I'm developing a realtime video processing system on a dual Pentium 4 Xeon platform. I'm running into memory bandwidth limitations, and would like to know if there's any solution to poor cached write performance. Basically, in processing a stream of video, I'm producing and using lots of intermediate results, referencing & updating a model, and outputting some small amount of metadata.
In the course of doing all of this, I'm allocating lots of temporary buffers and writing into them. They are read one or more times a short while later and deallocated (we're using an efficient allocator that keeps buffers on a "stack" to maximize the chance that the memory is still cached). What concerns me is that in writing these new buffers, I'm often getting cache misses which I understand should result in cache fills - IN SPITE OF THE FACT THAT I'M ABOUT TO OVERWRITE THE ENTIRE CACHE LINE! This is basic copy-back cache behavior, and it results in write performance slightly less than half what the external memory subsystem could support.
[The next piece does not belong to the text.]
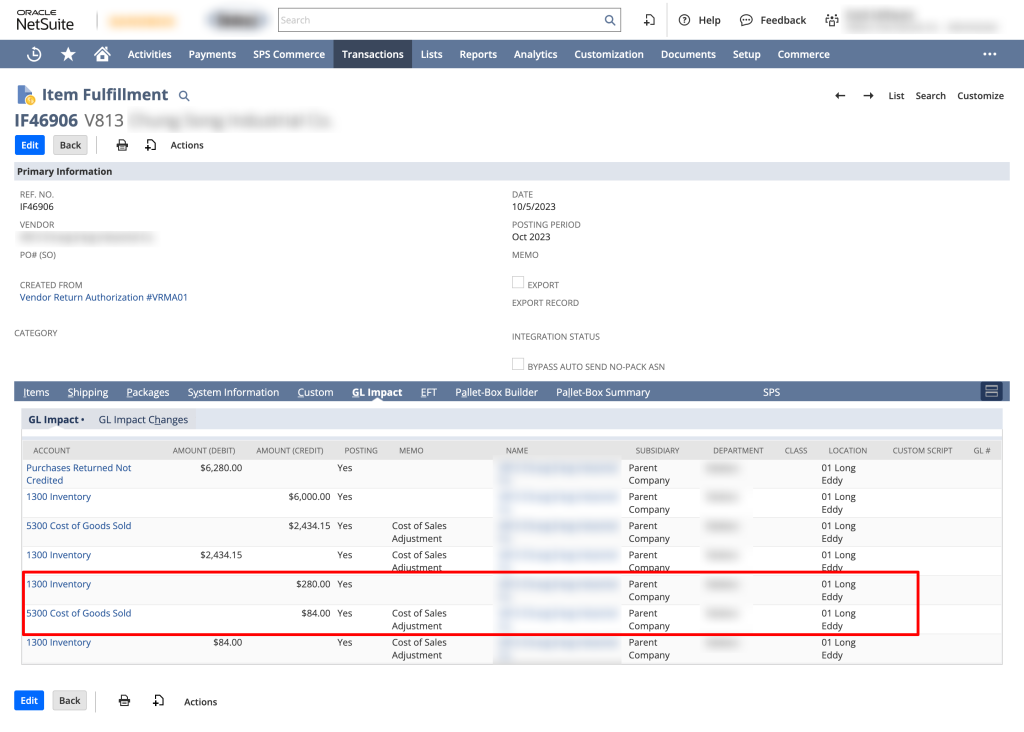Open the Reports menu in navigation bar
Screen dimensions: 1024x732
click(x=478, y=54)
I can't afford to use non-temporal stores, because I typically want the write to be cached, in case I access that data soon enough (which I often do). However, I've found no other write strategy that seems to avoid the cache fill, if the address isn't already in cache.
Please tell me there's some way to "allocate" a cache line (the Philips TriMedia processor has such an instruction) or some way to use write-combining buffers to do cached writes!
The cacheline allocation approach (referred to as the "zalloc instruction") is discussed in a bit more detail, towards the end of the following post:
I see that cache line allocation could cause code to have nasty model-specific dependencies on cacheline sizes - even if you can query it via a special register, some programmers may be lazy and write their code to assume a certain cache line size. If the cacheline in a later model is larger, that same code might experience memory corruption.
However, providing some way to use write combining buffers for cached writes seems like a safe, deterministic approach that would definitely solve my problem.
Message Edited by videocoder on 08-02-2004 09:00 PM